What happened

Space stock New Providence Acquisition (NPA) blasted off on Tuesday, closing the day up 20.9% after noted ­short seller Citron Research issued a "long" recommendation on this special purpose acquisition company (SPAC).  

So what

To refresh your memory, New Providence is the SPAC that announced, back in January, plans to reverse-merge into itself space cellular communications company AST SpaceMobile. In so doing, it would (1) effectively execute an IPO of SpaceMobile and (2) give SpaceMobile about $462 million to use, building and launching a satellite constellation that would permit ordinary cellphones to talk with each other via space.
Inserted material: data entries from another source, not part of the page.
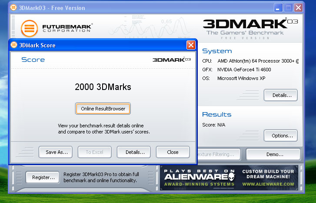Open System Details... in main window
The height and width of the screenshot is (203, 316).
point(280,95)
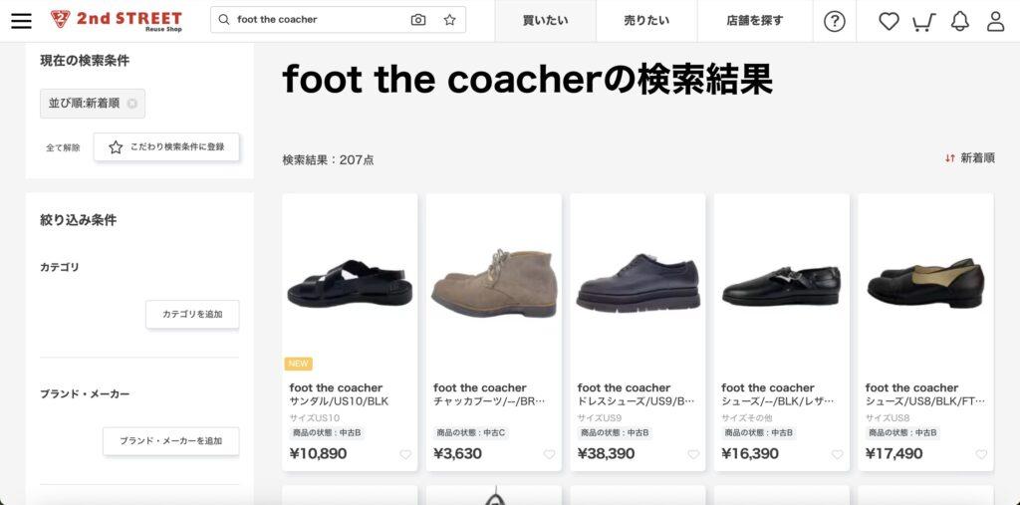Viewport: 1020px width, 505px height.
Task: Click ブランド・メーカーを追加 button
Action: [171, 441]
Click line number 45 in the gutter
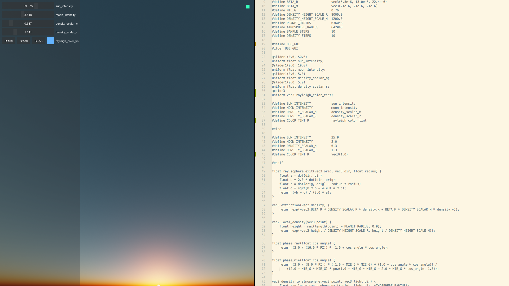509x286 pixels. point(263,154)
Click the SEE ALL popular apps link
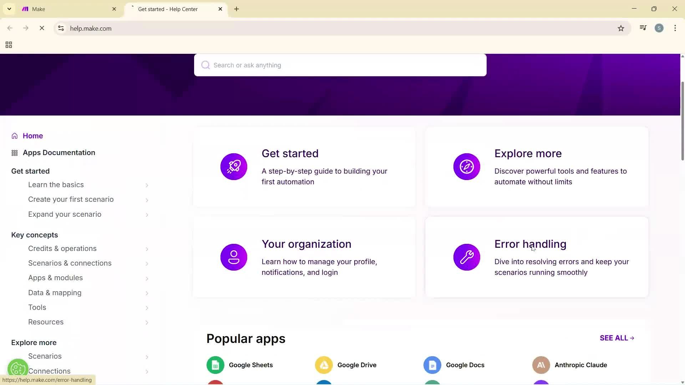Viewport: 685px width, 385px height. coord(616,338)
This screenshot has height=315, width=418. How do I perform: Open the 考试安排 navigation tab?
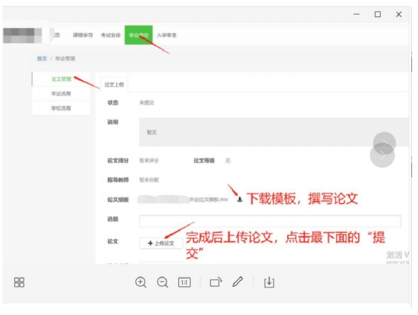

SpaceMobile says its satellite network is going to be "game-changing ... for global mobile connectivity" and will give it access to a "$1 trillion global mobile wireless services market" with 5 billion potential customers for its services.

Cartoon rocket zooming up like a stock on a chart

Image source: Getty Images.

Now what

And now Citron Research has apparently bought into that idea, hook, line, and sinker. As the analyst explained on Twitter today, "all SPACS are speculative," reasoning that if that's the case, then "why not go with one with a $1 trillion TAM that has the potential to change the world with real partnerships"?

Calling SpaceMobile "the most important Space story in the market," Citron then proceeded to apply the same multiples to projected earnings that other space stocks currently enjoy, to create a scenario in which New Providence stock should be selling for $53, $125, or even $373 a share -- before ultimately deciding to slap a price target of $50 on NPA itself.

Is it reasonable for Citron to try setting a price target, today, on a company that won't have revenues or profits -- or satellites -- for years? Maybe not. Then again, like the man said: "All SPACs are speculative."